Sugar cane farmer seeks recognition for buried slaves

Sugar cane farmer seeks recognition for buried slaves

Sugar cane farmer seeks recognition for buried slaves

Updated 7 December 2012, 12:14 AEST

A northern Australian sugar cane farmer says he has proof that South Sea islander slaves are buried on his property.

Results from an underground radar scan have given a northern Australian sugar cane farmer evidence he says proves that slaves are buried on his property.

Brian Courtice says he has been fighting to have his property heritage listed for years because of the graves.

He says Queensland's sugar industry was built on slavery - or blackbirding, as it was known.

Now he is hoping the Heritage Council will give the victims of the trade, south sea islanders stolen from their homes, the respect and final resting place they deserve.

Mr Courtice says that 29 slaves are buried on his cane property Sunnyside near the sugar town of Bundaberg.

"We're all emotional because we've known they were there but now we know conclusively not only that they're there but where they are, exactly where they are.

"There's a row of 13 in one row, 10 in another row and six in another, and one grave is of a child," he said.

"We don't know what islands they came from because the early plantation owners and blackbirders destroyed all the evidence because they knew what they were doing was wrong."

From 1879 to 1906 around 60,000 South Sea islanders were brought to the region by blackbirders and set to work establishing sugar plantations.

"It's a part of our history that's been covered up and it shouldn't be. It would be about 25 years later before the sugar industry would have started without South Sea Island labour.

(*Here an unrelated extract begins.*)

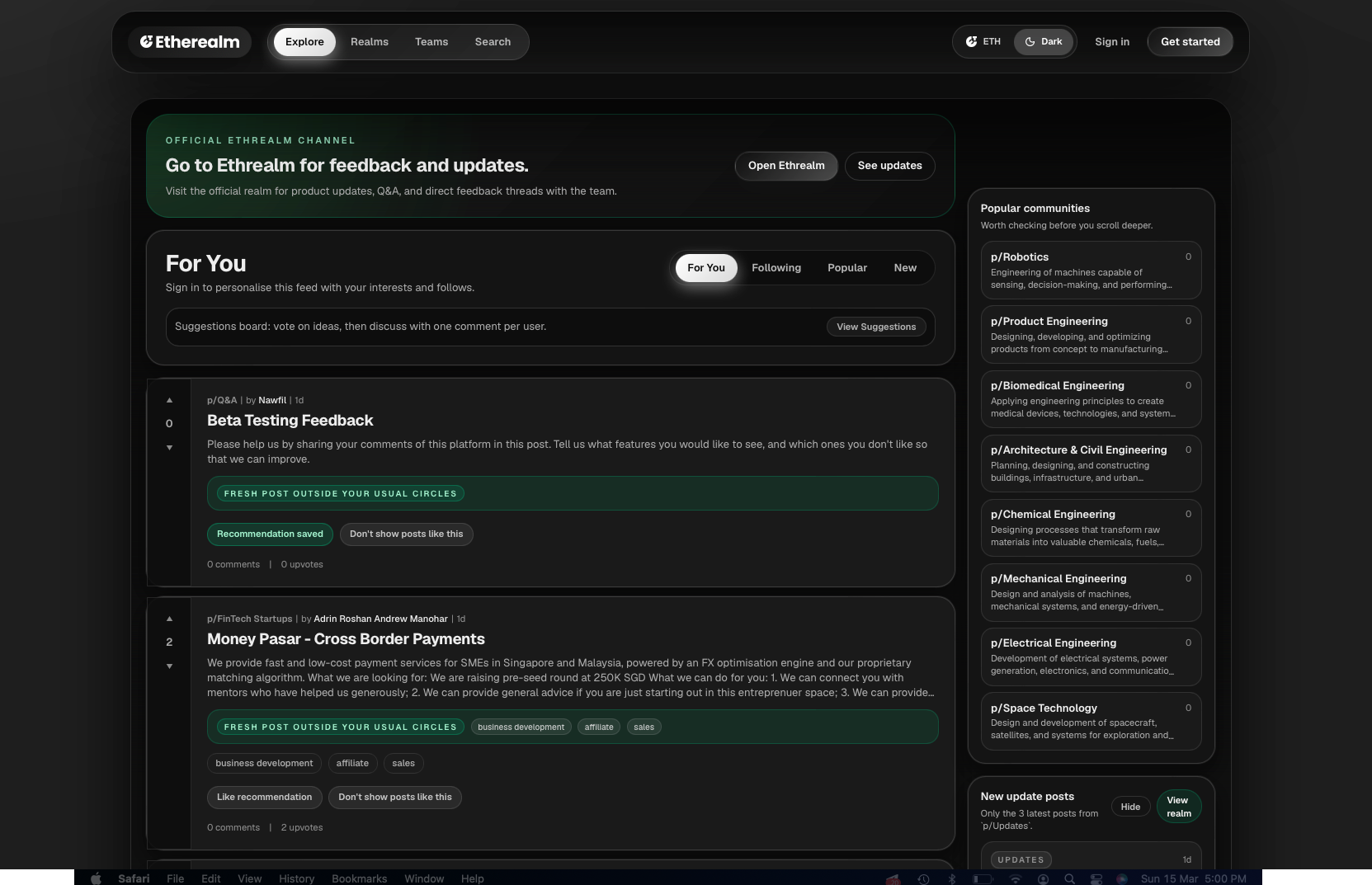The width and height of the screenshot is (1372, 885).
Task: Click the sales tag on Money Pasar post
Action: tap(403, 763)
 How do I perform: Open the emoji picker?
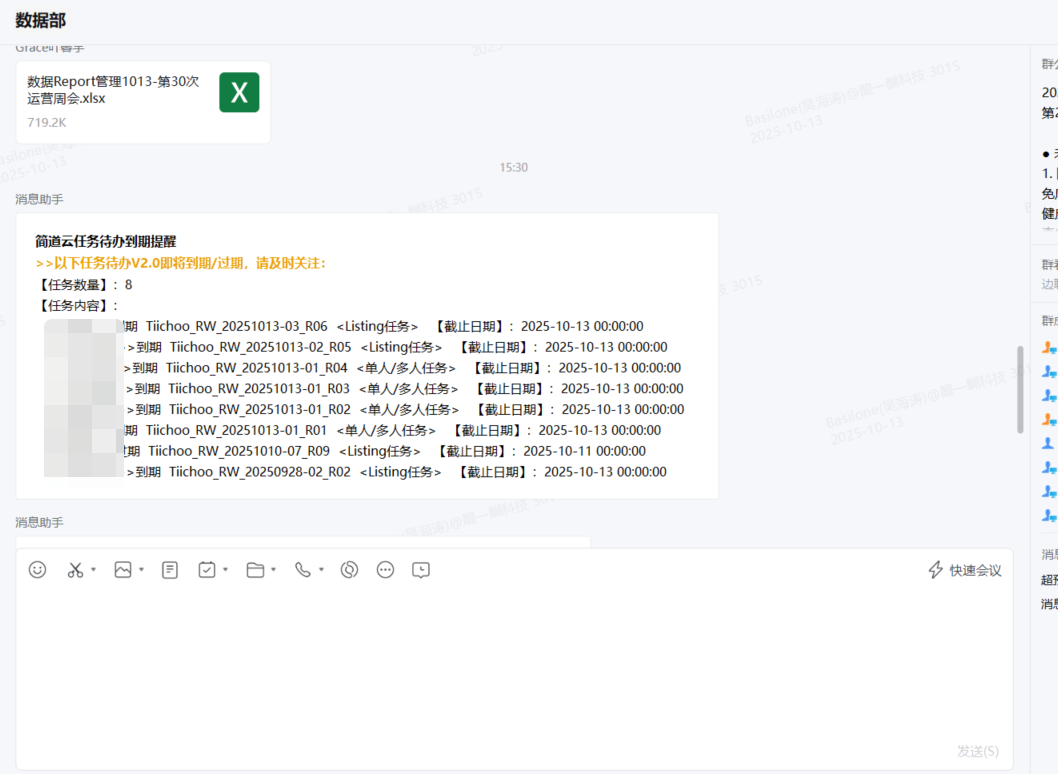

"It was built on the very foundations of the sweat and of the toil of South Sea islanders." Mr Courtice said

Mr Coutice knew the graves were on his property but couldn't provide proof to the Heritage Council when he applied to have his entire property heritage listed.

Local help

Earlier this year, he struck on the idea of asking the local cemetery for help.

They used an underground radar scan to find the graves.

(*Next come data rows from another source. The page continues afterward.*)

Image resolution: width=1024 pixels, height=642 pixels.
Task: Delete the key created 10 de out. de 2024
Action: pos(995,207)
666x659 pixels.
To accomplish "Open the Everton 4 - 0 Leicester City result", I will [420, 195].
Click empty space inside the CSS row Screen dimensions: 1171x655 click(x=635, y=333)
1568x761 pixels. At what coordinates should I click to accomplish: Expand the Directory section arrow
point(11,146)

"I think that it's important for Bundaberg, it's important nationally and it's important especially for the South Sea Islander community."

Matt Nagas is a third generation South Sea islander whose ancestors were brought in to work in Queensland's plantations.

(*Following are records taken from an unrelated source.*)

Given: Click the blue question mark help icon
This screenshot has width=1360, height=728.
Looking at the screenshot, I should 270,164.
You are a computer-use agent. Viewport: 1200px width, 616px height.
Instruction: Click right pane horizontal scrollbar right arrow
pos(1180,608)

Of the seven recorded graves on Sunnyside, at least one of the people buried there is a family member.

"It's a very emotional thing. We wanted people to understand that our history is a history that didn't just, you know, happen, it was forced upon us.

"It brings back memories of a lot of suffering and... I always say there's been a lot of pain for our gain for the lifestyle we live today and those things are the reminder of, you know, our past, of what our people done for our prosperity today." said Mr Nagas

Emotional discovery

He said the find will give his people recognition and opens the way to finding other lost graves in the region.

"Sometimes from the doubters can make you doubt yourself, but we were always steadfast that we know those people are there.

"They actually did bury them on the properties, they buried them on fence lines. You know, there is hundreds of properties," said Mr Nagas.

He is hoping other landholders will do what Brian Coutrice has done.

"If there's any areas that are not being farmed and they're still left aside, we'd like those areas to be left like that and be able to, you know, even come and a bit of upkeep on those areas, just to show some respect for those people who passed away there."

The Queensland Heritage Council is considering the application to heritage list the entire property.